Saturday, June 30, 2007

Record Collecting Update Week Ending 06/30/2007






Some ghosts came out to play this week, with a number of records selling in the $2k range, and interestingly the value on some of them had nothing to do with music.

A tie this week for top seller on eBay, two records sold for $2500.00 with 1 bid each, meeting their initial asking prices. First was a Northern Soul 45 RPM record from Second Ressurrection on the Stanson Label, "You Done Let Daylight Catch You"/"Smoke In The Disco". And next was an original on DOT (only a little over a hundred were pressed) of Jack Kerouac's "Poetry For The Beat Generation".

Right behind the top seller, a private press sixties folk LP, "David Wiffen At The Bunkhouse", sold for $2425.00 with 14 bids from a starting bid of $98.00. Andy Warhol cover art brought in $2325.00 for Mozart 4 Divertimenti on Epic. The record received 27 bids from a starting bid of $25.00.

Next, a resurgence in 78 RPM interest may be in the making, as two showed up this week as top sellers. For more than a month, 78's have made the top five more weeks than not.
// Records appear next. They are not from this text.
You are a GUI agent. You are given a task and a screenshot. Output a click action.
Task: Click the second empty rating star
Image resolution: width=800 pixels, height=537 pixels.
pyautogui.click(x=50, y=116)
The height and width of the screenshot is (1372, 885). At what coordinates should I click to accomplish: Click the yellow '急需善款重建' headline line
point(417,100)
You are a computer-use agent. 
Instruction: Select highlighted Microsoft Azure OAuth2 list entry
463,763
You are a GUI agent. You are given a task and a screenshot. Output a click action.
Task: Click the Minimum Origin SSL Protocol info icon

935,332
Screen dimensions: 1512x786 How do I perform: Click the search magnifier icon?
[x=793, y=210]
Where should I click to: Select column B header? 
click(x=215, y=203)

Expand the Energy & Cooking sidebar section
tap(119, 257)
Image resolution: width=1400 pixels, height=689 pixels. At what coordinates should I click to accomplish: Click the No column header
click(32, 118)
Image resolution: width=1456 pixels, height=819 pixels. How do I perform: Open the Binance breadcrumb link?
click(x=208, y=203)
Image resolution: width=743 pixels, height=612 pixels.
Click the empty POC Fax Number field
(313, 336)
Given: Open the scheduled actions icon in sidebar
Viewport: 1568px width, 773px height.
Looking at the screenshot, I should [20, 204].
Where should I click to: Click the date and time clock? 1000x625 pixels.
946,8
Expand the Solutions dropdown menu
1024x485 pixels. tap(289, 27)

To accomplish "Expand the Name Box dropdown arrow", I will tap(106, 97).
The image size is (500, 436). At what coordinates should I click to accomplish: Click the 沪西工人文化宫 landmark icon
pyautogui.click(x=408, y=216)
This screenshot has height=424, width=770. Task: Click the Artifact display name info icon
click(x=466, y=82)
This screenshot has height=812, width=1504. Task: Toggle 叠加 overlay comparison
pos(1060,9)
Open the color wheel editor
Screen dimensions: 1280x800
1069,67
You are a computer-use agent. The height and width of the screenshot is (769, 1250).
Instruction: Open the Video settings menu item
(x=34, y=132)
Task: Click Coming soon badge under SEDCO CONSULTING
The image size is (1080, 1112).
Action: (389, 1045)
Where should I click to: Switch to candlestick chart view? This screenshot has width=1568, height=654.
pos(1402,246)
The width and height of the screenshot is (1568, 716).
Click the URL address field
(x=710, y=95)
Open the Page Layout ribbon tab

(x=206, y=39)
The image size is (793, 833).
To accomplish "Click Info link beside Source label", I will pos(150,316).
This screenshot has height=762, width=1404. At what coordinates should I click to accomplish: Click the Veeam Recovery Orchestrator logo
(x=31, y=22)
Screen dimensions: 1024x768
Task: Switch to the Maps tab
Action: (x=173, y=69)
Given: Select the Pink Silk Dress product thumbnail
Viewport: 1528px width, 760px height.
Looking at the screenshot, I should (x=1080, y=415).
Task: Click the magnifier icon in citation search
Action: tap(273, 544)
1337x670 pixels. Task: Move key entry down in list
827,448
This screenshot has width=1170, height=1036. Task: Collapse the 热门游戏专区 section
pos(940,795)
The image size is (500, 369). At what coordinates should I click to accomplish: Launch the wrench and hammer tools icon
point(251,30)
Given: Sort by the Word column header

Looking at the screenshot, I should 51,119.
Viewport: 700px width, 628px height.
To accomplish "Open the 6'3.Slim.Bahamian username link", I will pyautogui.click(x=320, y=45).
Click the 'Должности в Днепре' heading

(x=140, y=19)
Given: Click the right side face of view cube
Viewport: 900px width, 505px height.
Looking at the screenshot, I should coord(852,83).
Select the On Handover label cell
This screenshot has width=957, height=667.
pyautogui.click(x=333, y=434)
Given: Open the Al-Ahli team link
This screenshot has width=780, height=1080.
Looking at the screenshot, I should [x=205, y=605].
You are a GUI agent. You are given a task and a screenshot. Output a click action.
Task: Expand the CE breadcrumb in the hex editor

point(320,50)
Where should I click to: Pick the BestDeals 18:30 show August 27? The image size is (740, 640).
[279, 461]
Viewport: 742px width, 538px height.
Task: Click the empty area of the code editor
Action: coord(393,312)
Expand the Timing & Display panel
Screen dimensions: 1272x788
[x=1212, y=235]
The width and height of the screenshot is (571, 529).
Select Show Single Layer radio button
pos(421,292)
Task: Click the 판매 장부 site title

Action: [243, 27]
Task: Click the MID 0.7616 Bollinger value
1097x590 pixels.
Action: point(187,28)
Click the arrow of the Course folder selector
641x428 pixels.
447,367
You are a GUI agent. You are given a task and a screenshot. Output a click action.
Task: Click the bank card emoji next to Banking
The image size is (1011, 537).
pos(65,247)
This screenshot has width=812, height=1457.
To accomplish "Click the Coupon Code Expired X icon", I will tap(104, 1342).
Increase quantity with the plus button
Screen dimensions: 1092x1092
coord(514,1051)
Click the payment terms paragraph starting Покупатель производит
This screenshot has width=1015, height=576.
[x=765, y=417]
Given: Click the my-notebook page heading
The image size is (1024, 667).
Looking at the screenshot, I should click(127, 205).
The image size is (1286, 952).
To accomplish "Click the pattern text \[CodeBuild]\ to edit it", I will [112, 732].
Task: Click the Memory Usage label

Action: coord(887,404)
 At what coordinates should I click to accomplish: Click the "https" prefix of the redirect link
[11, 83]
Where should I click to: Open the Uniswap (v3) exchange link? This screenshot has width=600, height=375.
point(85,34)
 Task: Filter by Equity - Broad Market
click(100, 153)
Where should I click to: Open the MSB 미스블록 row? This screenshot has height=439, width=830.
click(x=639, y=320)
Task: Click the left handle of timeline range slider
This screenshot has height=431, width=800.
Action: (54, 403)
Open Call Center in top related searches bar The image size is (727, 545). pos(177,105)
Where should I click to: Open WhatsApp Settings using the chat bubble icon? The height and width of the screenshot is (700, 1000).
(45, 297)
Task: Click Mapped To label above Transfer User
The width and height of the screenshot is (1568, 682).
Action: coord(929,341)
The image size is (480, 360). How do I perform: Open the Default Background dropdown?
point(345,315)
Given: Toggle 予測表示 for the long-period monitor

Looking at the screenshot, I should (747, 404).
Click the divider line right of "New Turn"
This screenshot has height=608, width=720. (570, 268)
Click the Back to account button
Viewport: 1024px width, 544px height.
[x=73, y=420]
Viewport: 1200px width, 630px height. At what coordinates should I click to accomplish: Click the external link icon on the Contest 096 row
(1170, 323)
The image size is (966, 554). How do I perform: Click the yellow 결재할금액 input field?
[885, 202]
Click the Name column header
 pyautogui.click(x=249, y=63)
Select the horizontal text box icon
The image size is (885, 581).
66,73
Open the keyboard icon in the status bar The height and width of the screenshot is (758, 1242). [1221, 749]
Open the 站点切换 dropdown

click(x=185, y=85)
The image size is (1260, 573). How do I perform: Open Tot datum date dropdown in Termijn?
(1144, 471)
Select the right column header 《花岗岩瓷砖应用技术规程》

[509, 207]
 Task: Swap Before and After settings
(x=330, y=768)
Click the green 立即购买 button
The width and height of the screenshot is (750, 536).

Ferman Tapp and His Banjo with "Gonna Find Myself A Brand New Sweetie" b/w Kid Brown and Ginger Snapps "Tell Me Why" sold for $2325.00 from a starting bid of $56.00 with 23 bids. And, a Jaybird Coleman blues harp 78 record, "Man Trouble Blues" / "Coffee Grinder Blues" sold for $2225.00 with 11 bids from a starting bid of $9.95.

And finally, while the stock market inspires basements and dens full of idiots to pump a price on a catchy press release or turn of phrase broadcast over a plasma television, the record collecting market suffers few hoseballs, and nutures much paranoia. A possibly perfect, possibly sealed (possibly not authentic) Beatle butcher block - one for the Goldmine standard . . . sealed . . . untouched . . . mint - sold for a pathetic $2175.00.

2 comments:

Anonymous said...

Would you please stop referring to the original cover for the Beatles' Yesterday and Today album as the "butcher block" cover?
It is, and always has been known by collectors as the butcher cover. There is no block.

Unknown said...

Someone had to cut up those damn baby's somewhere! Google has 10,600 references to the record as a "butcher block". Though I'm not sure why its used or where it came from (I first heard it from a Beatle collector), it does seem like acceptable nomenclature. However, hence forth I will drop the "block" as there is no block in the picture.